A DC comics já conta com mais três séries no ar: Gotham, Arrow e The Flash, além da confirmada Legends of Tomorrow e da recentemente cancelada Constantine. Dentre todas estas séries, pode se dizer que Supergirl é a que tem menos cara de série de super-herói. A proposta de trazer uma personagem feminina é muito acertada. As heroínas tem tido um quadro bem desfavorável nas séries da DC. Em Arrow, a Canário Negro é constantemente colocada em segundo plano, como uma heroína coadjuvante da equipe, assim como Speedy. Supergirl pode trazer essa igualdade de gêneros para a televisão, mas ainda tem que provar que tem pretensões maiores.

O maior defeito da série é subestimar o seu público. A série é nitidamente feita para o público feminino e, com isso, deixa uma mensagem preconceituosa de que somente garotas poderiam se interessar por aquela história. A ação fica guardada em segundo plano e é provável que os próximos episódios sigam por uma mesma linha. Os efeitos visuais são bons, basta querer usá-los para fazer cenas de ação.

É importante notar como Arrow influenciou todas as séries que viriam em seguida. Seja no tom realista e sombrio [como em Gotham] ou na organização das equipes [em The Flash] e na participação de corporações antipoderosos [em Supergirl]. Esse é o grande erro do episódio piloto. A inserção de uma agência governamental que se dedica a combater kryptonianos que fugiram de uma prisão espacial não convence. Primeiramente, tudo é entregue muito de bandeja. Não existe a mínima preocupação em manter uma aura de mistério, é tudo jogado como se fosse um fato normal. Em segundo lugar, vale constatar que a existência de uma corporação nos bastidores desmerece a heroína, mostrando que ela só pode ser bem sucedida graças ao seu apoio.
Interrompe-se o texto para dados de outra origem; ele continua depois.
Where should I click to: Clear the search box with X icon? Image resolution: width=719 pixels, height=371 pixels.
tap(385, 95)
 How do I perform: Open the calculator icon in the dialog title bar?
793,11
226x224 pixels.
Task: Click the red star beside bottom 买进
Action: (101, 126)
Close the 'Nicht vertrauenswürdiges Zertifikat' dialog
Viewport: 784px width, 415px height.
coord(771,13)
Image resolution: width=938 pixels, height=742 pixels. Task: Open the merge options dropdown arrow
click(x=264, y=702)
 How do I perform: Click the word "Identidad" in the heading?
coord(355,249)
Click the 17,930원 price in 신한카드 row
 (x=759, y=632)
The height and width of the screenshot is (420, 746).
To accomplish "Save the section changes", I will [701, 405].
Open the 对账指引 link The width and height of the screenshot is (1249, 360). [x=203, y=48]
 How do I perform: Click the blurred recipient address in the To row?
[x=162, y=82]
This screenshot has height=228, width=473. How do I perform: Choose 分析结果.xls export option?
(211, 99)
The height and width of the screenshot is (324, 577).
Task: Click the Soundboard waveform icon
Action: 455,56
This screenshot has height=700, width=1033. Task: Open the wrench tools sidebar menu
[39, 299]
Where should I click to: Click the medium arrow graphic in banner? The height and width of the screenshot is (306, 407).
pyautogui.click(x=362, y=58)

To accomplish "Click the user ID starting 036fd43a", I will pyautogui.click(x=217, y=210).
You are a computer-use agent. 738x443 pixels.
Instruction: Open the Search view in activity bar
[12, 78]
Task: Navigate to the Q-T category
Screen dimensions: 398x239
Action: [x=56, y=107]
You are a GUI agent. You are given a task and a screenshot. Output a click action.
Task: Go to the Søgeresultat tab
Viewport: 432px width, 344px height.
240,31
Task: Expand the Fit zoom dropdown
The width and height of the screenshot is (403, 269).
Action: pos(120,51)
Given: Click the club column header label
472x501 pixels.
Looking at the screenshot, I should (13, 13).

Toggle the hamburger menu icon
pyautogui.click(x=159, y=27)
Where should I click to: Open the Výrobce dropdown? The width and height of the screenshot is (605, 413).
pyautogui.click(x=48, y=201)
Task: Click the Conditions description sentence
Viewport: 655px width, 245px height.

No entanto, Kara Danvers é uma personagem incrível. A formação da personagem é impecável e fala com o público jovem. Uma garota que recebe poderes e quer sair por aí usando é algo muito palpável, passa na cabeça de todo jovem. A maneira como ela se excita para contar às pessoas que é a Supergirl é algo muito natural e muito engraçado de se ver. Ao contrário do universo Arrow⁄Flash, é interessante que a identidade secreta de Kara esteja muito viável de ser descoberta. Por ser jovem, é muito comum que ela cometa erros, conte para todo mundo seu segredo e até mesmo que comece a chorar por ter falhado em uma missão. Toda essa juventude é o que dá humanidade e realidade para a personagem.


Para os próximos episódios, espera-se que exista uma preocupação maior com a ação e com o mistério. Nem tudo precisa ser entregue tão facilmente. Pode-se perder mais tempo em uma cena de ação e usar dos personagens mas simples para compor o apoio da heroína. Seria interessante se ela conseguisse trabalhar sem o governo nas suas costas para mostrar a independência da Supergirl.